— TUGAS WAJIB —
(A) Tuliskan kembali bagian artikel tentang rencana relokasi warga Gaza, dimulai dari "Donald Trump menggambarkan" dan berlanjut hingga "dalam sebuah pernyataan.".
(B) Dalam artikel tentang rencana relokasi warga Gaza, mengapa Euro-Med berpendapat bahwa orang Palestina tidak seharusnya dipindahkan secara paksa ke luar tanah air mereka? Jelaskan dalam satu sampai tiga kalimat.
(C) Ubah paragraf dalam artikel tentang rencana relokasi warga Gaza yang diawali "Donald Trump menggambarkan Gaza" menjadi daftar poin singkat tanpa menghilangkan fakta utamanya.

Merangkum Semua Peristiwa
Indeks

Dunia Kecam Ide Trump Relokasi Penduduk Gaza, Niat Busuk Singkirkan Warga Palestina dari Tanah Air Mereka

Dunia Kecam Ide Trump Relokasi Penduduk Gaza, Niat Busuk Singkirkan Warga Palestina dari Tanah Air Mereka

PIKIRAN RAKYAT – Pengamat Hak Asasi Manusia Euro-Med menyatakan keprihatinan mendalam atas proposal Presiden AS Donald Trump untuk merelokasi kembali warga Gaza di Yordania dan Mesir.

Donald Trump menggambarkan Gaza sebagai “situs pembongkaran”, dan mengatakan bahwa semua pihak harus membersihkan kantong Palestina serta merelokasi kembali warga Palestina di Yordania dan Mesir.

Kelompok yang berbasis di Jenewa itu mengatakan bahwa pernyataan ini melanggar hukum internasional dengan melakukan genosida terhadap rakyat Palestina di Gaza.

“Sangat memprihatinkan,” ucap Euro-Med dalam sebuah pernyataan.

“Orang-orang Palestina, yang sudah menderita akibat dampak buruk dari upaya Israel untuk memusnahkan mereka, seharusnya tidak harus membayar harga lebih lanjut untuk genosida ini dengan dipindahkan secara paksa ke luar tanah air mereka,” katanya menambahkan.

Mereka mengatakan bahwa Israel penjajah sebagai kekuatan pendudukan, adalah satu-satunya entitas yang harus bertanggung jawab moral dan hukum atas kejahatan yang telah dilakukannya di Jalur Gaza.

— BARIS DATA —

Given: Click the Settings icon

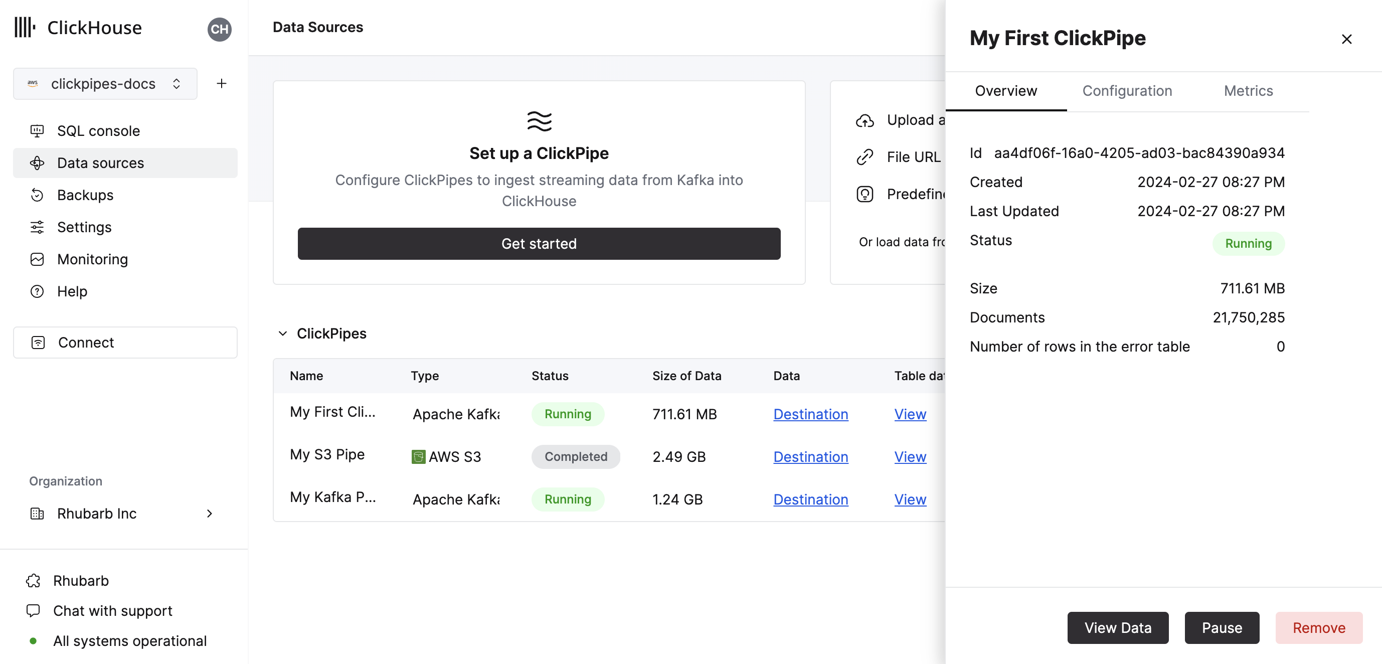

— JAWABAN TIAP TUGAS —
(A)
Donald Trump menggambarkan Gaza sebagai “situs pembongkaran”, dan mengatakan bahwa semua pihak harus membersihkan kantong Palestina serta merelokasi kembali warga Palestina di Yordania dan Mesir.

Kelompok yang berbasis di Jenewa itu mengatakan bahwa pernyataan ini melanggar hukum internasional dengan melakukan genosida terhadap rakyat Palestina di Gaza.

“Sangat memprihatinkan,” ucap Euro-Med dalam sebuah pernyataan.

(B) Menurut Euro-Med, orang Palestina sudah menderita akibat dampak buruk dari upaya Israel untuk memusnahkan mereka. Karena itu, mereka seharusnya tidak membayar harga lebih lanjut untuk genosida tersebut dengan dipindahkan secara paksa ke luar tanah air mereka.

(C)
- Donald Trump menyebut Gaza sebagai "situs pembongkaran".
- Ia mengatakan semua pihak harus membersihkan kantong Palestina.
- Ia juga mengatakan warga Palestina harus direlokasi kembali ke Yordania dan Mesir.